You have the following rights regarding the IIHI that we maintain about you:

  1. Confidential Communications. You have the right to request that our practice communicate with you about your health and related issues in a particular manner or at a certain location. For instance, you may ask that we contact you at home, rather than at work. In order to request a type of confidential communication, you must make a written request of the Privacy Officer at Carroll Arthritis, P.A. specifying the requested method of contact, or the location where you wish to be contacted. Our practice will accommodate reasonable requests. You do not need to give a reason for your request.
  2. Requesting Restrictions. You have the right to request a restriction in our use or disclosure of your IIHI for treatment, payment or health care operations. Additionally, you have the right to request that we restrict disclosure of your IIHI to only certain individuals involved in your care or the payment for your care, such as family members and friends. We are not required to agree with your request; however, if we do agree, we are bound by our agreement except when otherwise required by law, in emergencies, or when the information is necessary to treat you. In order to request a restriction in our use or disclosure of your IIHI, you must make a request in writing to the Privacy Officer at Carroll Arthritis, P.A. Your request must describe in a clear and concise fashion:
    • the information you wish restricted;
    • whether you are requesting to limit our practice's use, disclosure, or both; and
    • to whom you want the limits to apply.

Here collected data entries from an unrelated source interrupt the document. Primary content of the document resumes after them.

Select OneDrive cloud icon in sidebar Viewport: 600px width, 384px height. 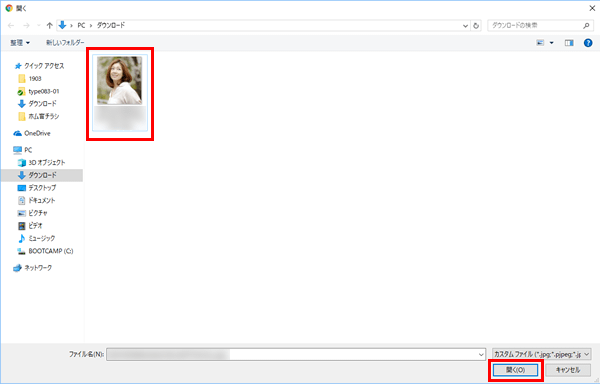(x=18, y=133)
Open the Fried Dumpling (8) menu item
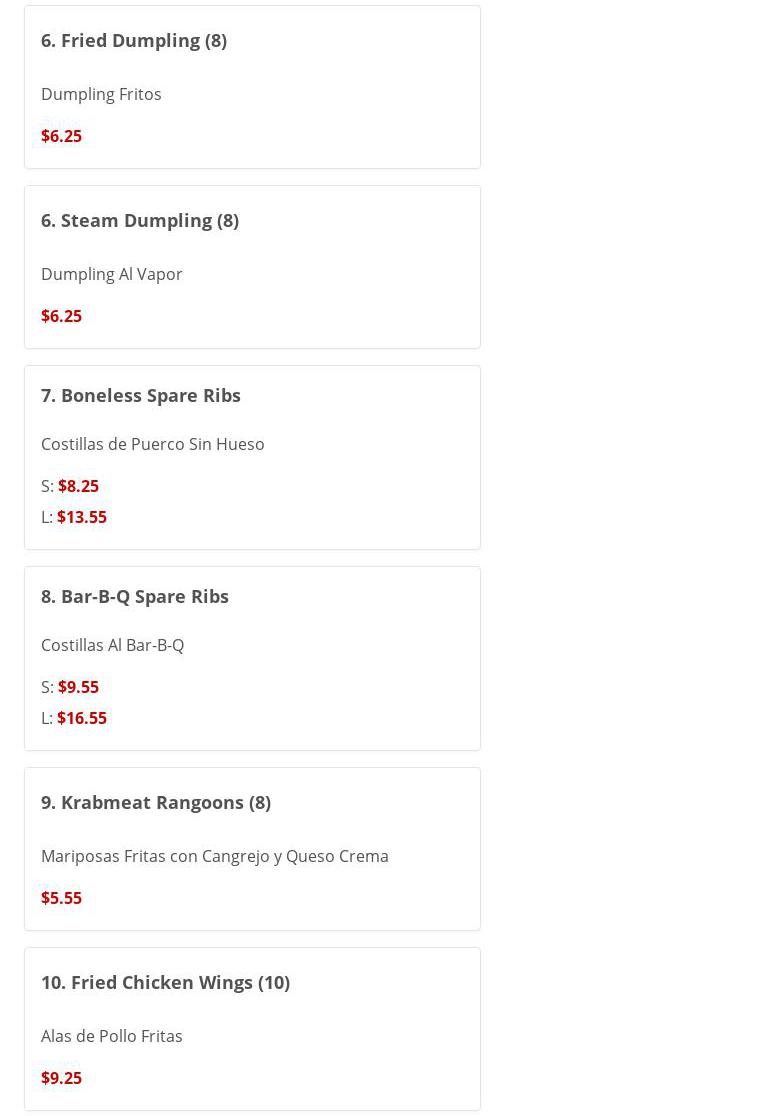Image resolution: width=770 pixels, height=1116 pixels. click(x=134, y=40)
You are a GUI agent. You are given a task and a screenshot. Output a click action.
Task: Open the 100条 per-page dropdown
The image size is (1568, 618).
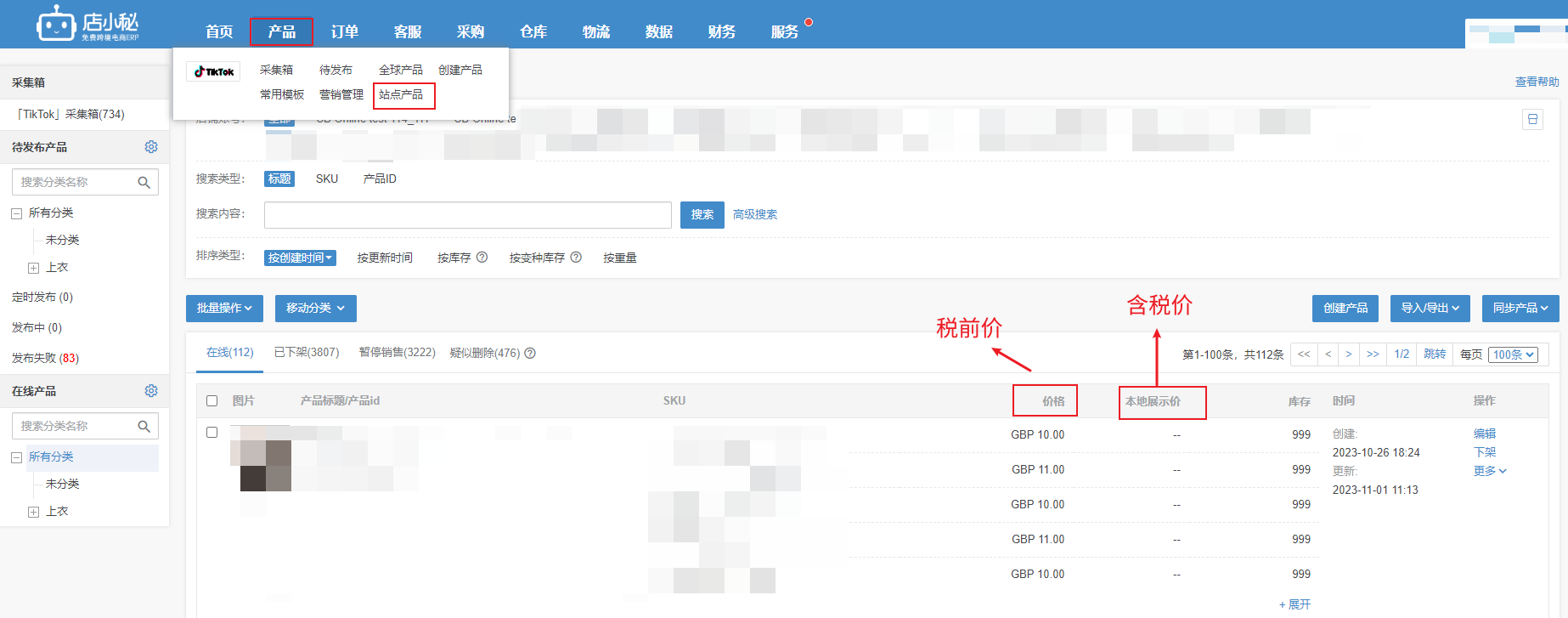pos(1514,355)
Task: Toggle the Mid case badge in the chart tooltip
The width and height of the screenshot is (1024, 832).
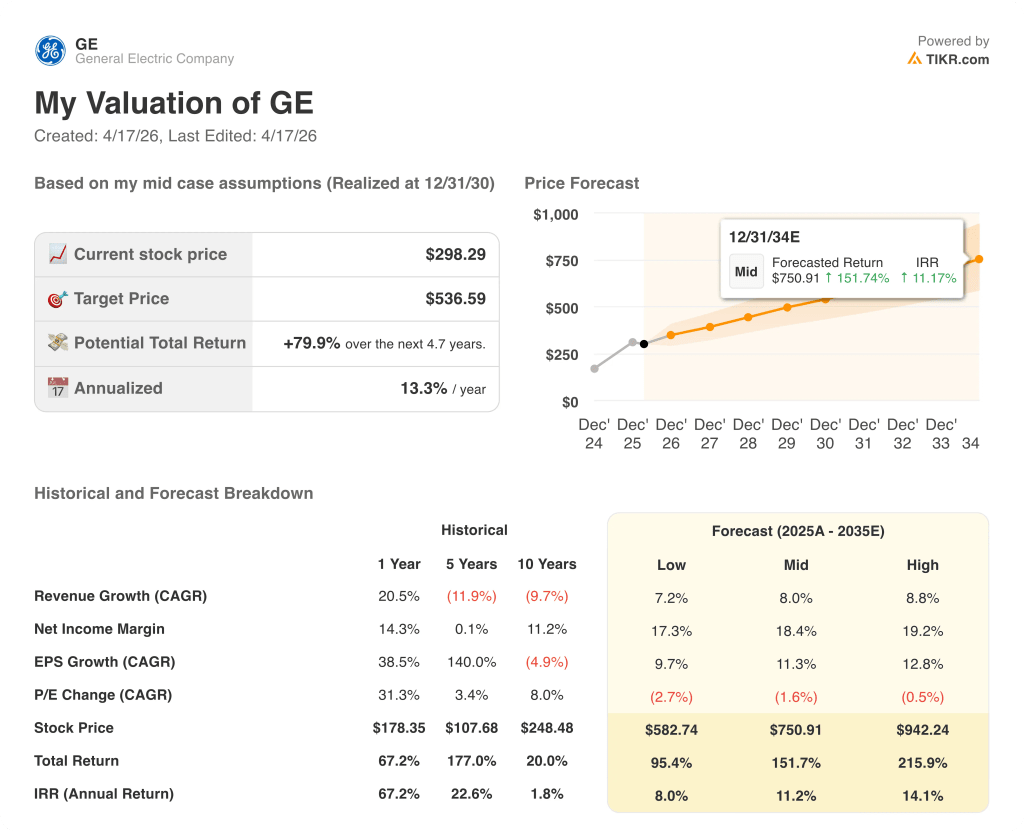Action: tap(746, 271)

  3. Inspection and Copies. You have the right to inspect and obtain a copy of the IIHI that may be used to make decisions about you, including patient medical records and billing records, but not including psychotherapy notes. You must submit your request to the Privacy Officer at Carroll Arthritis, P.A., in order to obtain a copy of your IIHI. Our practice charges a fee for the costs of copying, mailing, labor and supplies associated with your request.
  4. Amendment. You may ask us to amend your health information if you believe it is incorrect or incomplete, and you may request an amendment for as long as the information is kept by or for our practice. To request an amendment, your request must be made in writing and submitted to the Privacy Officer at Carroll Arthritis, P.A. You must provide us with a reason that supports your request for amendment. We may deny your request if you ask us to amend information that is in our opinion: (a) accurate and complete; (b) not part of the IIHI kept by or for our practice; (c) not part of the IIHI which you would be permitted to inspect or copy; or (d) not created by our practice.
  5. Right to a Paper Copy of this Notice. You are entitled to receive a paper copy of our Notice of Privacy Practices. You may ask us to give you a copy of this notice at any time. To obtain a paper copy of this notice, please ask one of the practice's receptionists.
  6. Right to File a Complaint. If you believe your privacy rights have been violated, then you may file a complaint with our practice or the Secretary of the Department of Health and Human Services. All complaints must be submitted in writing and addressed to the Privacy Officer at Carroll Arthritis, P.A. You will not be penalized for filing a complaint.
  7. Right to Provide Authorization for Other Uses and Disclosures. Our practice will obtain your written authorization for uses and disclosures that are not identified by this notice or permitted by applicable law. Any authorization you provide to us regarding the use and disclosure of your IIHI may be revoked at any time in writing. After you revoke your authorization, we will no longer use or disclose your IIHI for the reasons described in the authorization. Please note, we are required to retain records of your care.